Jeffrey Brown is the Ignatz Award winning author of over a dozen comic books and graphic novels, including Cat Getting Out of a Bag, Little Things, and Clumsy, which was featured on NPR’s This American Life. His work has appeared in McSweeney’s, the Best American Comics series, and Fantagraphics’ MOME anthology, and has been exhibited in LA, Chicago, New York and Paris. His most recent book is Funny Misshapen Body, published by Touchstone.
What initially drew you to the language of comics? How would you characterize your particular approach to the form?
JB: I grew up reading comics, starting with Garfield in the newspaper, moving on to comic books from Marvel, and then to some of the more mature European comics and the alternative comics of the 90s in the U.S.… so I feel like I’ve loved the form as long as I can remember, and my earliest dream job was to draw comic books. I guess for me it was a love of books and reading instilled by my parents, as well as a love of drawing I’ve had since age two, that made comics an obvious choice for me. I would characterize my approach as greatly informed by the goals of the expressionist movement, and with an interest in immediacy and directness. Especially lately I’ve been using more varied styles and formats with my work, so I feel like it’s becoming harder to categorize in a general sense.
So many of your comics are intimately autobiographical (such as your graphic novel, Little Things), including the one you did for this series. Do fictions or false memories ever seep into stories you recount? How do you decide which moments to depict?
JB: So far all of my autobiography has been absolutely true and honest as far as I can remember it, and part of the reason for this is to create a certain amount of trust between myself as an artist and the audience for the work. Fictionalizing can be just as true and meaningful, but for my own art I wasn’t able to achieve that until I started writing explicitly about my own life and experiences. I think eventually I’ll turn more to fiction, but I feel like what I’ve written so far will only help make the work I create in the future more honest and valid.
I don’t have any specific method for choosing what to write about, mostly it comes down to instinct, and trusting that if something nags me enough to keep thinking about turning it into a comic, it’s important somehow.
Do your friends and family ever object to the way they’re portrayed?
JB: Not really… there’s been a couple times where people have been bothered by something-or-other, usually something minor in my eyes, or having to do with how something could be interpreted, but something that I haven’t had a problem changing or fixing. The usual response from people, though, is interest in how I saw things compared to how they remember the experience. Of course, it’s possible that there’re people who are very angry, but they’d be the people I’m no longer in contact with.
Your comics have a childlike expressiveness to them, even when taking on rather adult subjects. How did you start working in this way, and what has it enabled you to do?
JB: I was in art school and art had stopped being as enjoyable, and also I felt the art I was making wasn’t as honest as it could be. The time I remember art being the most fun and the most honest is when I was a kid, and I wanted to get back to that. I wanted to get past all the Art concerns and make work that was as direct and expressive as possible.

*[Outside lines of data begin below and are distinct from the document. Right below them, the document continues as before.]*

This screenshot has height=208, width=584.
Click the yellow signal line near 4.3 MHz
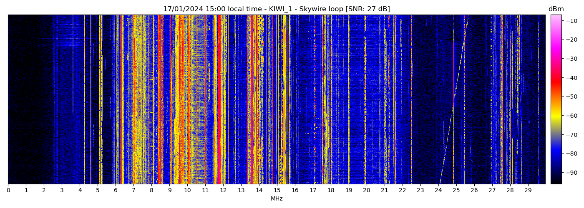point(85,100)
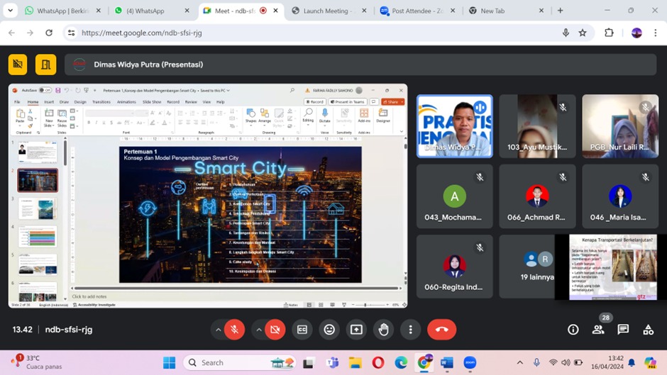The width and height of the screenshot is (667, 375).
Task: Toggle the camera on or off
Action: tap(275, 330)
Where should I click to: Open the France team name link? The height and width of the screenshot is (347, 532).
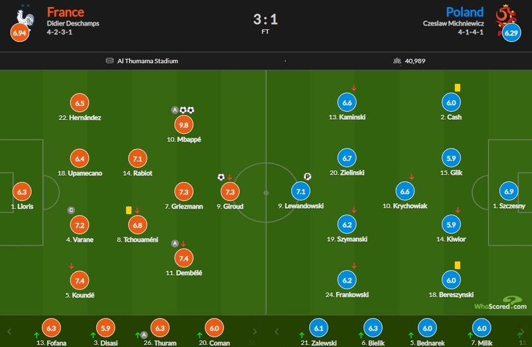pyautogui.click(x=65, y=12)
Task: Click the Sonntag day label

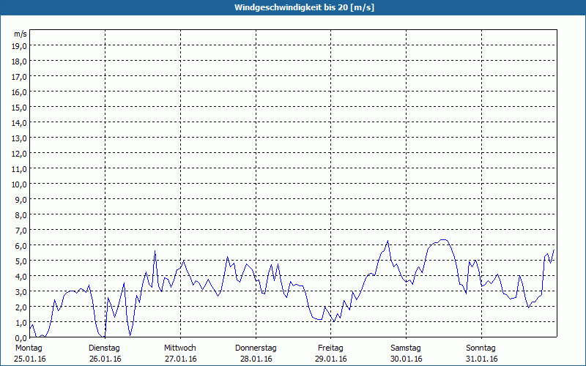Action: pyautogui.click(x=481, y=348)
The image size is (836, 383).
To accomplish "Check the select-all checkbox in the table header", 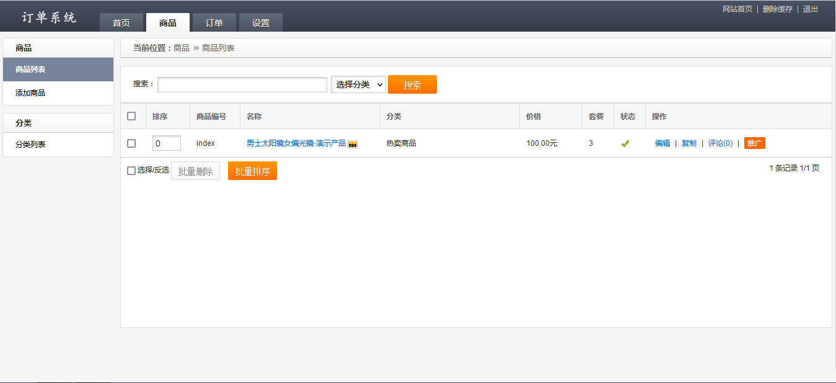I will pyautogui.click(x=132, y=116).
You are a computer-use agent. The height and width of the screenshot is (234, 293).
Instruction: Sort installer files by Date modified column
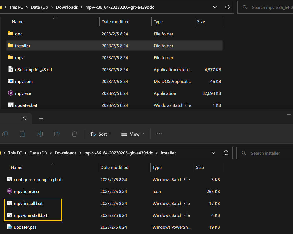click(x=114, y=167)
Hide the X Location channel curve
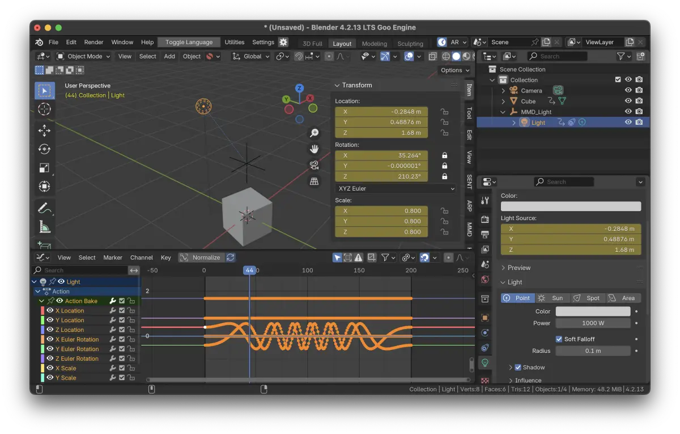680x434 pixels. [50, 311]
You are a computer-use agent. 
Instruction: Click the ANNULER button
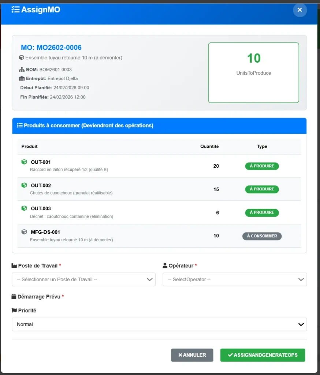coord(192,355)
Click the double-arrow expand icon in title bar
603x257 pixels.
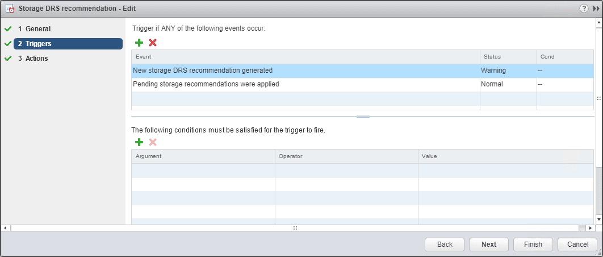click(x=596, y=9)

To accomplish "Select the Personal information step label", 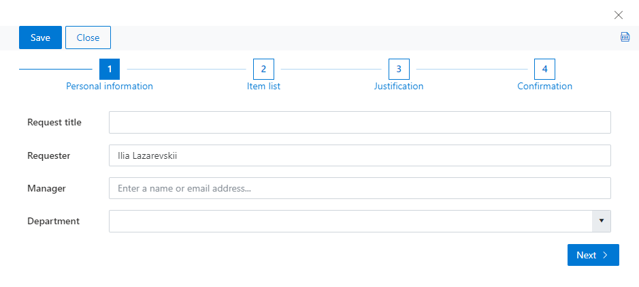I will pos(110,86).
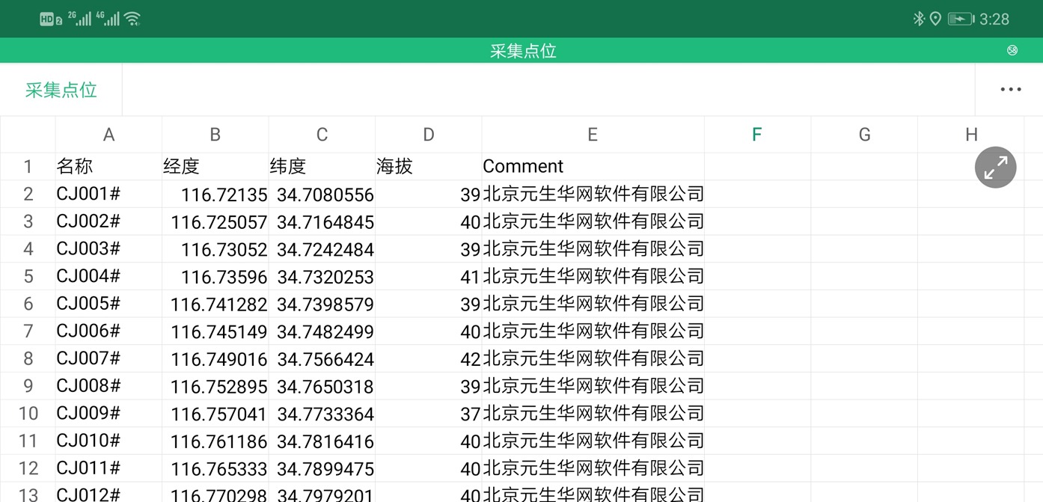Click the CJ009# name cell

(x=108, y=413)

Even when your comics are dark or serious, they tend to elicit an uncontrollable smile in their readers—one might call it a balance of cynical realism and genuine lightheartedness. Is this an important contrast for you?
JB: Definitely. It’s like Monty Python’s The Life Of Brian: always look on the bright side of life… I want to acknowledge that life is hard and can be horrible and unforgiving, but at the same time I want to express the idea that life is still good even when it’s bad, and you can find happiness whatever your circumstances. Or something like that.
Your comic for this series, Not If, But When, suggests (rather gloomily) that another mass extinction—like the one that wiped out the dinosaurs—is inevitable. Some might say that this perspective makes it difficult to motivate people to make positive changes in their lifetimes. How would you respond to this? Are you really this honest with your son about the ultimate fate of our species?
JB: Well, I’m not that honest with him yet—I mean, he’s two! This piece is trying to capture a sentiment that I’d like to expand on someday; there’re some people who feel that atheists don’t value life or think it’s pointless, or that death—or extinction—makes life meaningless. I think the opposite is true: that if you believe that there’s no afterlife, life is even more meaningful—there’s even more reason to make something good of this life. As far as we know, death is inevitable in all cases, so coming to terms with that is an important part of finding meaning in life. It can be disheartening to think about it, but I think it underscores just how precious life on Earth is, and having a son has made me all the more aware of that.
What are the issues facing us today that you’re most interested in, concerned about, or motivated by as an artist? What should we be paying attention to?
JB: I think we should be paying attention to whatever issues we can—I think narrowing the concerns of art down is counterproductive, and artists should follow whatever their interests are, because there’s room for it all. As soon as artists start consciously trying to make their art about that one huge, all-important issue, their art starts to become less powerful. I think for the most part I’m motivated to make art that is about trying to understand life, as filtered through my own sense of what it means to be a good person. Mostly, I try not to over-think what I’m doing, and follow my own particular interests wherever they might lead.